# После перезагрузки слетают правила iptables

## Andrej

пишу iptables -A FORWARD -j ACCEPT и iptables -t nat -A POSTROUTING -j MASQUERADE

потом в /etc/sysctl.conf sysctl -w net.ipv4.ip_forward=1. Делаю /etc/init.d/iptables save. При следущем влючении компа этих рпавил нет и маскарадинг не работает. Несколько месяцев назад я ставил систему и все это пахало. а сейчас поставил и на те, похоже я тото забыл включить в ядре?

----------

## mango123

 *Andrej wrote:*   

> пишу iptables -A FORWARD -j ACCEPT и iptables -t nat -A POSTROUTING -j MASQUERADE
> 
> потом в /etc/sysctl.conf sysctl -w net.ipv4.ip_forward=1. Делаю /etc/init.d/iptables save. При следущем влючении компа этих рпавил нет и маскарадинг не работает.

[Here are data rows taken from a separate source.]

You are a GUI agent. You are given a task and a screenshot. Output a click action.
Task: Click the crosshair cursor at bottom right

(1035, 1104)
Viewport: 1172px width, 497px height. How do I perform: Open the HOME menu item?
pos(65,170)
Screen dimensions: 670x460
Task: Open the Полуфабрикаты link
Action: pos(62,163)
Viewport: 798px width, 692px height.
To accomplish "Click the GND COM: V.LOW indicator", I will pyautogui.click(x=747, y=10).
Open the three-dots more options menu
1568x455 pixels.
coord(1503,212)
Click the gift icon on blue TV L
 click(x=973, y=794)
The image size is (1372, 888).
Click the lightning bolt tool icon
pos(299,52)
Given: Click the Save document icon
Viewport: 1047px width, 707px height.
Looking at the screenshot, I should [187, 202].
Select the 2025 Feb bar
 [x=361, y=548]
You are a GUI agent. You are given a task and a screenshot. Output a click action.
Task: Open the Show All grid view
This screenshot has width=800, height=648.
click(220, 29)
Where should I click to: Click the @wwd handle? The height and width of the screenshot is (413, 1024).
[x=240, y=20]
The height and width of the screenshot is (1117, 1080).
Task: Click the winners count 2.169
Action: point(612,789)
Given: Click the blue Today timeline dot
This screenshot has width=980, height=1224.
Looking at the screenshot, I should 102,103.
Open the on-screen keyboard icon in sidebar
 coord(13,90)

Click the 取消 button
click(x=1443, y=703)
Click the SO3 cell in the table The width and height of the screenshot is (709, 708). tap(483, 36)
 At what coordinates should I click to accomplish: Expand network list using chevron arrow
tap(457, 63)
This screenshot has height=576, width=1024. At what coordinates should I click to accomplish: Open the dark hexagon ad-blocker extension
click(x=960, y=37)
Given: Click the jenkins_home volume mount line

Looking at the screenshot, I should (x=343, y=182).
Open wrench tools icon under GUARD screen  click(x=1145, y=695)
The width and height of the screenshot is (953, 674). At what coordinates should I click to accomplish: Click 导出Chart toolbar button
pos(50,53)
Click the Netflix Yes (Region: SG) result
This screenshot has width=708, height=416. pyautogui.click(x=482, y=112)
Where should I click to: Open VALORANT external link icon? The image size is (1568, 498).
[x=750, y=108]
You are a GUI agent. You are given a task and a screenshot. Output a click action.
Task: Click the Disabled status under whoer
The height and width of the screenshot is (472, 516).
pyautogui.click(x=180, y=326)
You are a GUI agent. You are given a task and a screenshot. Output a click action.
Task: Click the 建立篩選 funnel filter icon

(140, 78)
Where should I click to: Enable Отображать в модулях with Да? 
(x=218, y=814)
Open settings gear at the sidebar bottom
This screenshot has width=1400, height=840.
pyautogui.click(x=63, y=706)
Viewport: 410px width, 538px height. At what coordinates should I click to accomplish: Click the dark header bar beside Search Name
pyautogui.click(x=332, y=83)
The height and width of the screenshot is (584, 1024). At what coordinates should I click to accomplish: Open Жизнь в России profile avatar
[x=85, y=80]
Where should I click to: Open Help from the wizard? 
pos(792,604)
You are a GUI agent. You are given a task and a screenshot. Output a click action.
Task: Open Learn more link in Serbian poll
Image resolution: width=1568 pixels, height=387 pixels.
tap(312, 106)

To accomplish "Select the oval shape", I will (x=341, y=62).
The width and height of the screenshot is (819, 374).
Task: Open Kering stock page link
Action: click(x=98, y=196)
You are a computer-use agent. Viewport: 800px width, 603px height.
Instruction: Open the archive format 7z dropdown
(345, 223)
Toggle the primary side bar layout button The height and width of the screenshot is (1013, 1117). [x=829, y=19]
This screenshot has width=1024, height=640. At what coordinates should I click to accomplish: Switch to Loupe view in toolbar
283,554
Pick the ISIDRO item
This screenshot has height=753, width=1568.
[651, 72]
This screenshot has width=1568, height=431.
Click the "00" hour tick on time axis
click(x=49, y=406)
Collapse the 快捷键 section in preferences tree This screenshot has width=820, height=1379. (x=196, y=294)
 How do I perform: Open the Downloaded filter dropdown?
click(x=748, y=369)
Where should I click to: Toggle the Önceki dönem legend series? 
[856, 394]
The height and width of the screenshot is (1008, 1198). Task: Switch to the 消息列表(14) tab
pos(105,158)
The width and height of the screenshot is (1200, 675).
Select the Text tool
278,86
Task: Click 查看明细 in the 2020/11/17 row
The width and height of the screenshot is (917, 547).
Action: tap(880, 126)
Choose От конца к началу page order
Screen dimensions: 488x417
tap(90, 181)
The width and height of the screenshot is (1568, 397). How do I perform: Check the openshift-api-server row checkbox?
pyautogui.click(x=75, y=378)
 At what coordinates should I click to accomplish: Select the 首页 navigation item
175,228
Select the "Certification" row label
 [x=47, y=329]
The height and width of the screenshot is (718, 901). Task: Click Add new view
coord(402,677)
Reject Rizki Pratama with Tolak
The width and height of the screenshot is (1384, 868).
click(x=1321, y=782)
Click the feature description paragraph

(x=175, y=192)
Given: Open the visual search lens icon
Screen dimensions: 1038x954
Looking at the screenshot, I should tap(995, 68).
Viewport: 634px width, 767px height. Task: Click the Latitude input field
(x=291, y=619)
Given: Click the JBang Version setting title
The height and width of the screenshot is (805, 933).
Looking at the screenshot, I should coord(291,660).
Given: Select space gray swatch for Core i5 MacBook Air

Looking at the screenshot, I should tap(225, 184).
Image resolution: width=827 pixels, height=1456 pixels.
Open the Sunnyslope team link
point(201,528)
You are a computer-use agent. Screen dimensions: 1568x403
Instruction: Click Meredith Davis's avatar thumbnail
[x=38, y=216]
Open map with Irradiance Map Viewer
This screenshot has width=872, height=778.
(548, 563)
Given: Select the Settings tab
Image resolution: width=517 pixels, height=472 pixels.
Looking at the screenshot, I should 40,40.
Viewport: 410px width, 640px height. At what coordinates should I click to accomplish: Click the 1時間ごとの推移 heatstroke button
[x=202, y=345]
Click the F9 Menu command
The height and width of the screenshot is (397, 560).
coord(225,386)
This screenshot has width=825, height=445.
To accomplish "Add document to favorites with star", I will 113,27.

Несколько месяцев назад я ставил систему и все это пахало. а сейчас поставил и на те, похоже я тото забыл включить в ядре?

 

А кто тебе мешает все правила прописать в /etc/conf.d/local.start ?

Вот простой пример: 

```
# /etc/conf.d/local.start

# This is a good place to load any misc programs

# on startup (use &>/dev/null to hide output)

# Разрешаем форвардинг

echo 1 > /proc/sys/net/ipv4/ip_forward

# Сбрасываем все правила для надёжности.

iptables -F

iptables -t nat -F

iptables -t mangle -F

iptables -P FORWARD ACCEPT

# ну и про маскарад не забываем ;-)

iptables -A FORWARD -j ACCEPT и iptables -t nat -A POSTROUTING -j MASQUERADE

```

Ну и добавляем local в "авто-старт"  :Wink: 

```
rc-update -a local default
```

----------

## Andrej

В руководствах о таком варианте ниче не сказано, да и раньше же работало все, лишь /etc/init.d/iptables save и  rc-update add iptables default, мне интересно почему щас это не работает

----------

## mango123

 *Andrej wrote:*   

> В руководствах о таком варианте ниче не сказано, да и раньше же работало все, лишь /etc/init.d/iptables save и  rc-update add iptables default, мне интересно почему щас это не работает

 

Не знаю, почему у тебя не работет.

А этим вариантом пользуюсь ещё с версии 1.4 ... аж чёрт его знает когда..  :Wink: 

В то время /etc/init.d/iptables устанавливали через "одно, простите, место.Last edited by mango123 on Sun Feb 04, 2007 7:57 pm; edited 1 time in total

----------

## micmic

я сохраняю правила /sbin/iptables-save и всё сохраняется.

----------

## Laitr Keiows

1) dispatch-conf

2) покажи /etc/conf.d/iptables

----------

## IFL

В sysctl.conf пишутся только

```
параметр = значение
```

----------

## Andrej

dispatch-conf ниче не показывает. 

 /etc/conf.d/iptables

# Location in which iptables initscript will save set rules on

# service shutdown

IPTABLES_SAVE="/var/lib/iptables/rules-save"

# Options to pass to iptables-save and iptables-restore

SAVE_RESTORE_OPTIONS="-c"

# Save state on stopping iptables

SAVE_ON_STOP="yes"

кароче в этом файлике раньше все сохранялось без проблем /var/lib/iptables/rules-save

----------

## rusxakep

проверь чтобы в /var/lib/iptables/rules-save были твои рулесы  :Smile: 

Если нет - то проблема в записи туда рулесов.

P.S: У тебя, судя по конфигу рулесы сами сохраняются при перезагрузке компьютера

----------